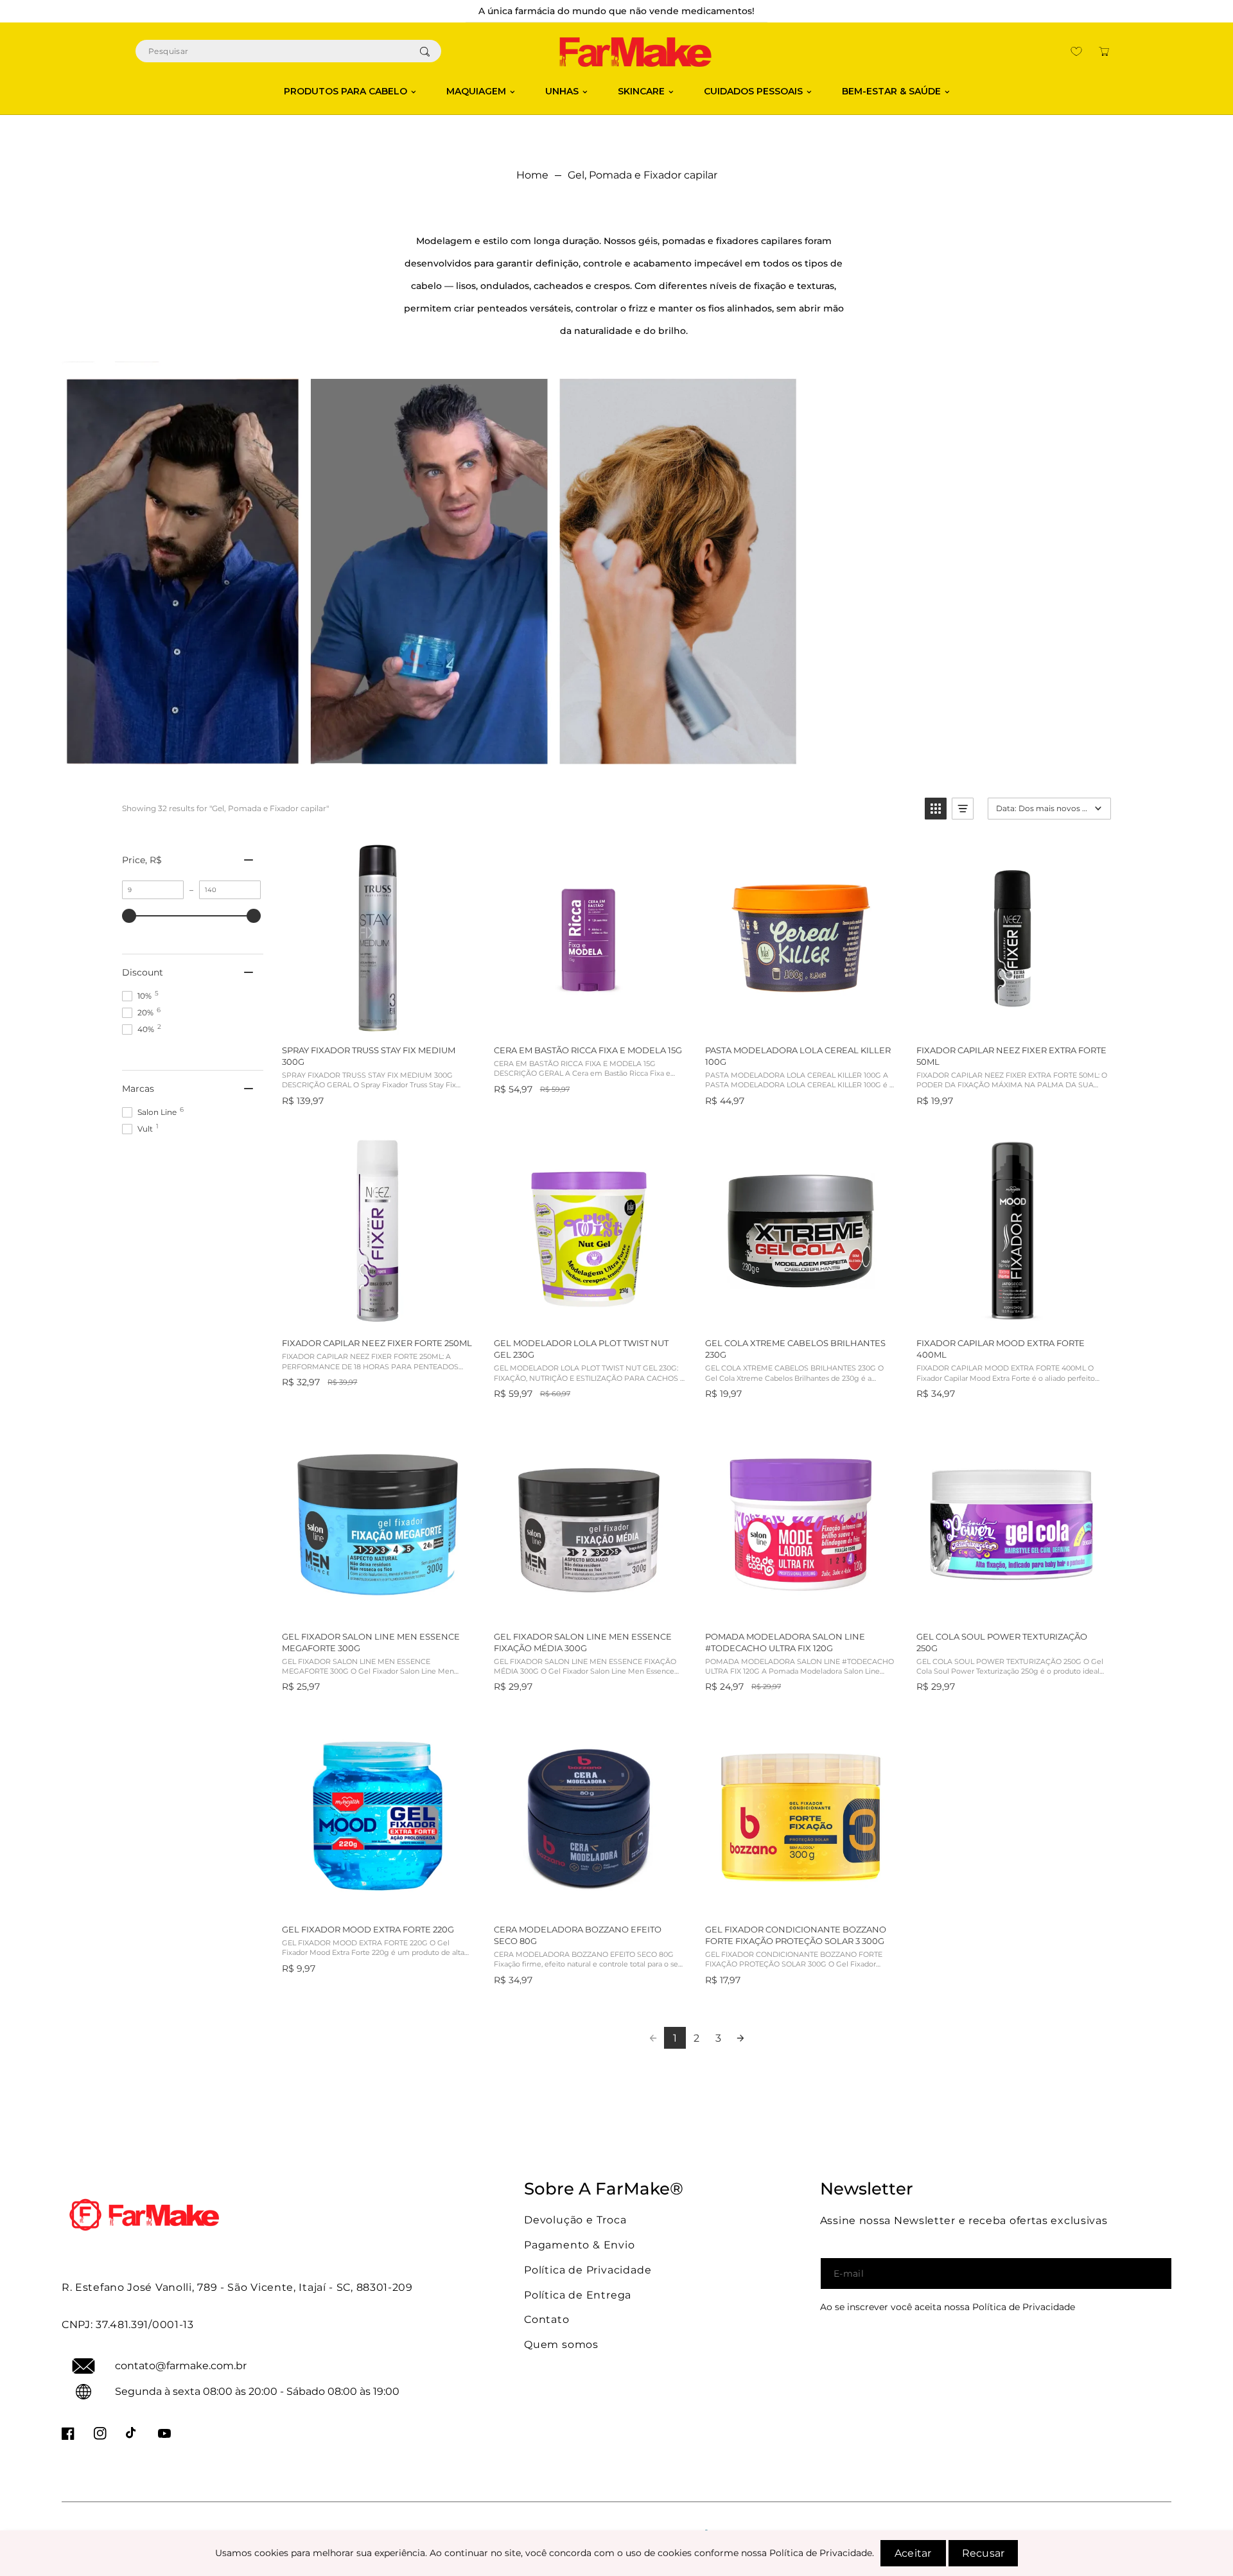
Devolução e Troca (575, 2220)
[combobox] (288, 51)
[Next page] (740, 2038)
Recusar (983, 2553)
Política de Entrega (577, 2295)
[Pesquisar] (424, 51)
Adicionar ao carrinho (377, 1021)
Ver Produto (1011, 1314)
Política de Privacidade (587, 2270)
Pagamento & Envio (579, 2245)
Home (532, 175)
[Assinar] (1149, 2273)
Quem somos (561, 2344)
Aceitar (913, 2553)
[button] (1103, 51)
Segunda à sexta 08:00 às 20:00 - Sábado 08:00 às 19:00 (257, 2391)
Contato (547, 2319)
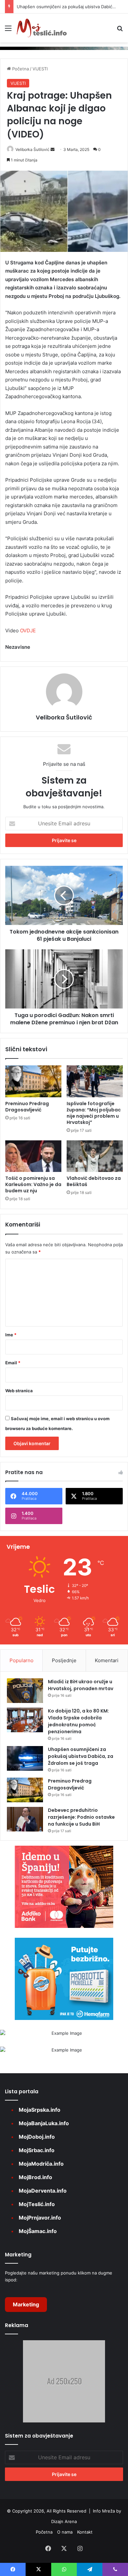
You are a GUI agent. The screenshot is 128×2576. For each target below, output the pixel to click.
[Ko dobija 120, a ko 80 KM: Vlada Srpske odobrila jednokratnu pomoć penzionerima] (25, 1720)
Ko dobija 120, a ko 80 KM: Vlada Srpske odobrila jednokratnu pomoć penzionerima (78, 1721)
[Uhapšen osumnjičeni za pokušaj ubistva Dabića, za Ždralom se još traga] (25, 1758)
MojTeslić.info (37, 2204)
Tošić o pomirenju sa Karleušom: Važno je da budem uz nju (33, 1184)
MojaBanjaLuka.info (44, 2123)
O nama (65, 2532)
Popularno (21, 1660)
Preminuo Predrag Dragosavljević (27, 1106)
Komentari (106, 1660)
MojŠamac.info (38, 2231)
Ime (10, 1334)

==

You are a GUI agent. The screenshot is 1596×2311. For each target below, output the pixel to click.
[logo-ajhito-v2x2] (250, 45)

WHAT TO WORK ON: Repeat exactly the lines above from the one with "O nama (65, 2532)" up to and including the one with "Ime (10, 1334)". No other line belongs in the reply.

EXERCISE OUTPUT:
O nama (65, 2532)
Popularno (21, 1660)
Preminuo Predrag Dragosavljević (27, 1106)
Komentari (106, 1660)
MojŠamac.info (38, 2231)
Ime (10, 1334)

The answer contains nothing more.